If you can’t define it or act upon it, forget it.
~ Tim Ferriss

What happened to the lost posts of the past few weeks? I sincerely apologise for the sudden hiatus. I was having issues with agreeing with my job arrangement and came to a point of sinking into mild depression.

For all my life, I’ve been a very emotional person and probably having excess sense of responsibilities in some people’s views. I could get really upset at things but most of the time, I managed to pull myself out of the rut, but this time round my inner self panic as all my usual mental defense systems wouldn’t work and I got upset and angry to the point of fear and anxiety.

The GP recommended me to a specialist. I was pretty reluctant but for the sake of a few more days rest (seriously!) I went for my first appointment 2 weeks back. Well I guess I could sense how out of control my emotions had raged as I couldn’t control my tears at the doctors, talking over the smallest matter in work.
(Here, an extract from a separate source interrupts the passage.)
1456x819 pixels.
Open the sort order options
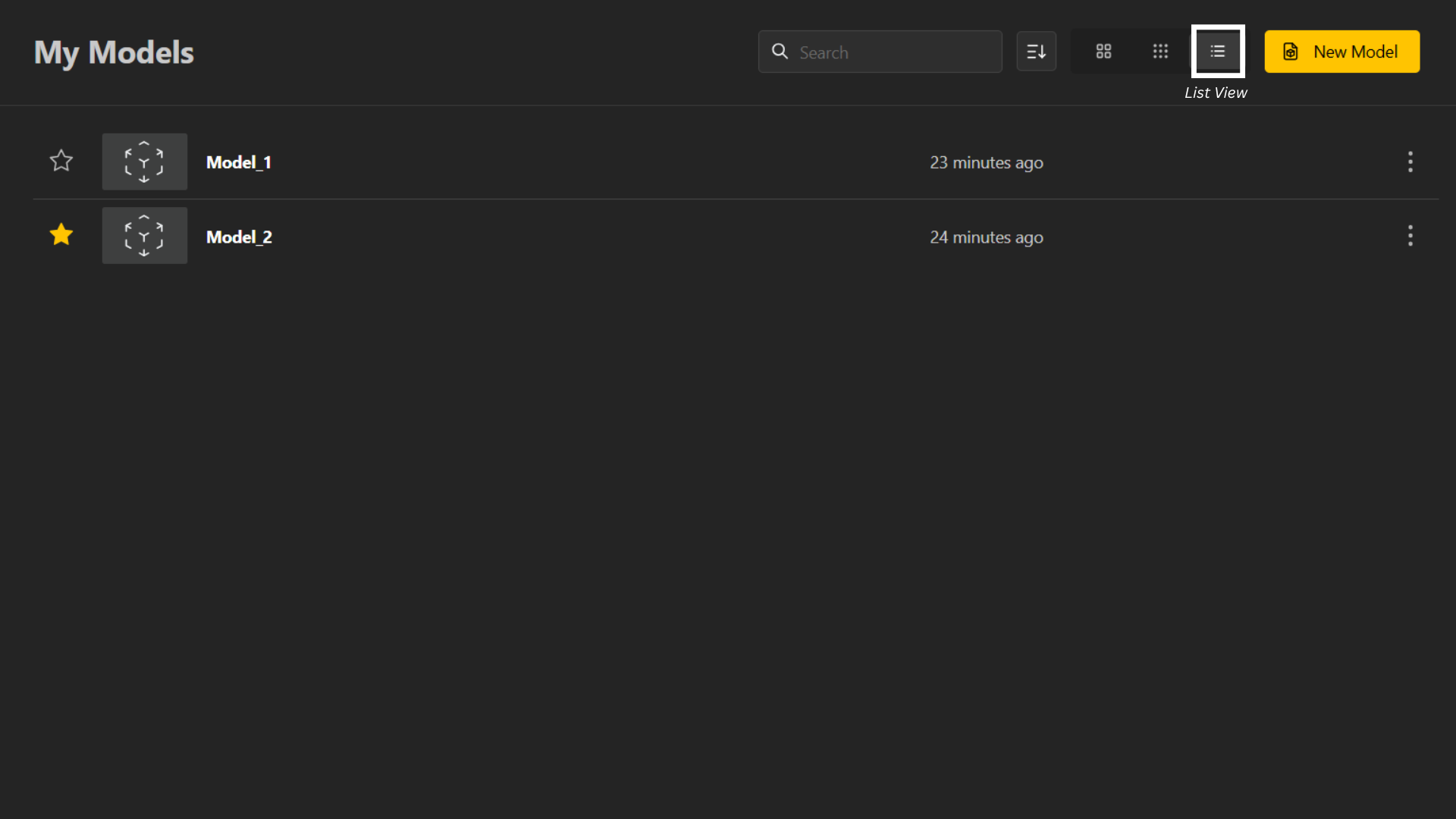click(x=1036, y=52)
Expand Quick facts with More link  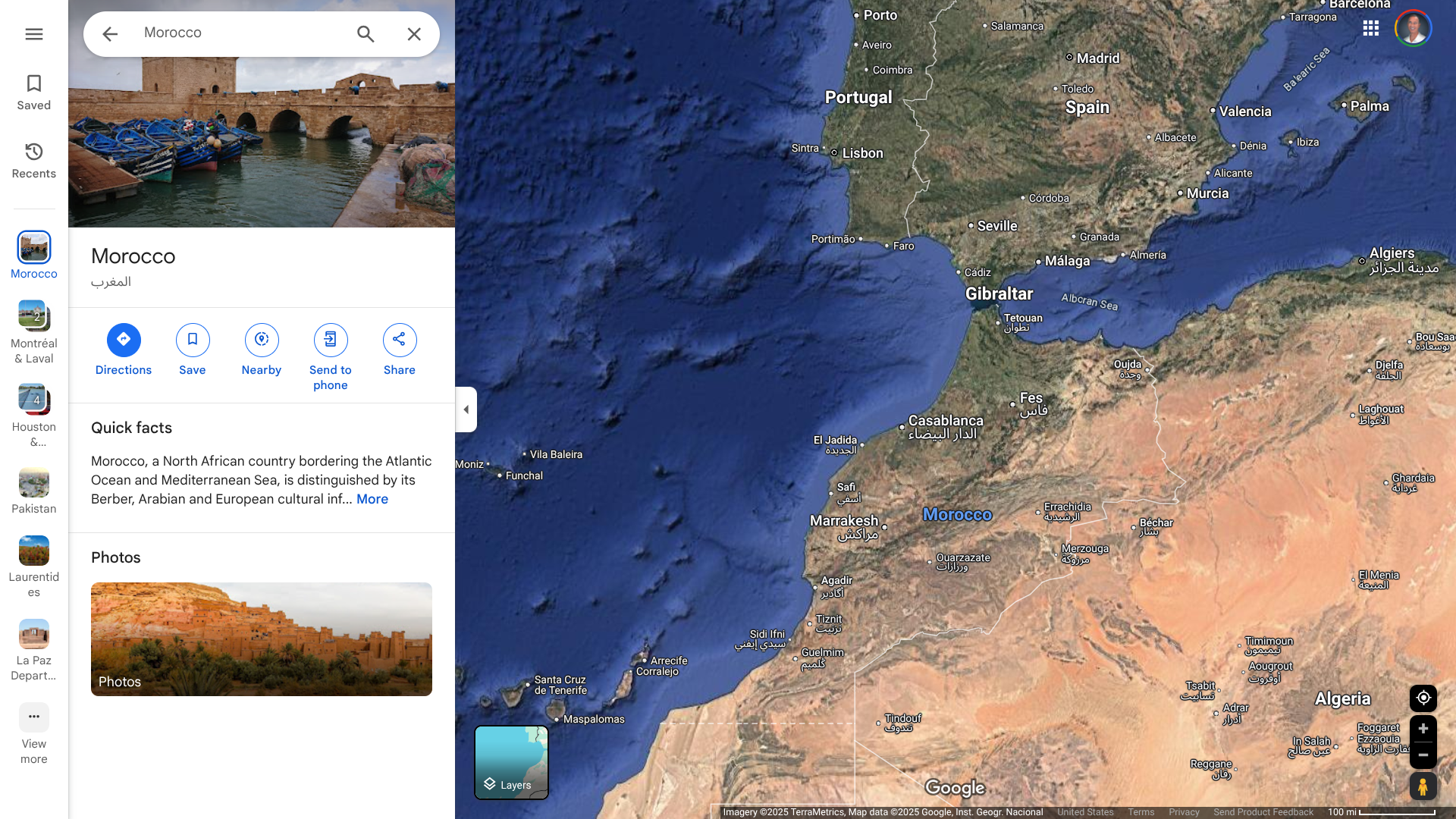coord(372,499)
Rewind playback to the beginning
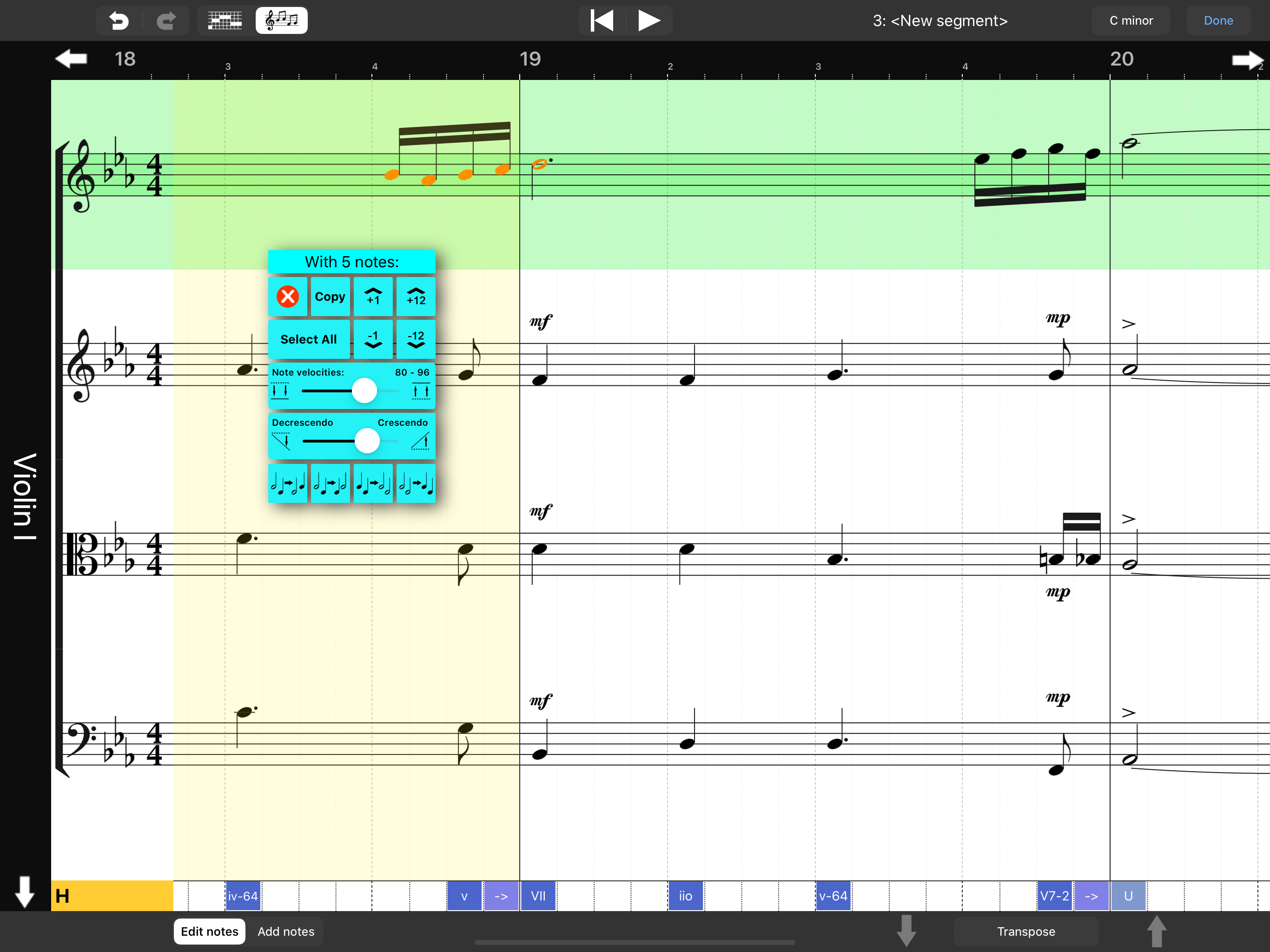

I thank all the care and concerns that came in from friends. And I know the most important thing I really need to do is

Take Things Easy

At my 2nd appointment with the doctor, he mentioned that I have the tendency to react overly emotional to things and need to learn to counter my emotions with rational thoughts. Learn to not take things to heart or pull unnecessary responsibilities to myself.

Actually I knew all these about myself. But it’s always easy said than done, right?

I need to learn the art of taking things easy, and I think some friends out there too are burdened by feelings and sense of responsibilities unneeded and not appreciated by others. I hope you would find your way to live easy one day, just as I would soon!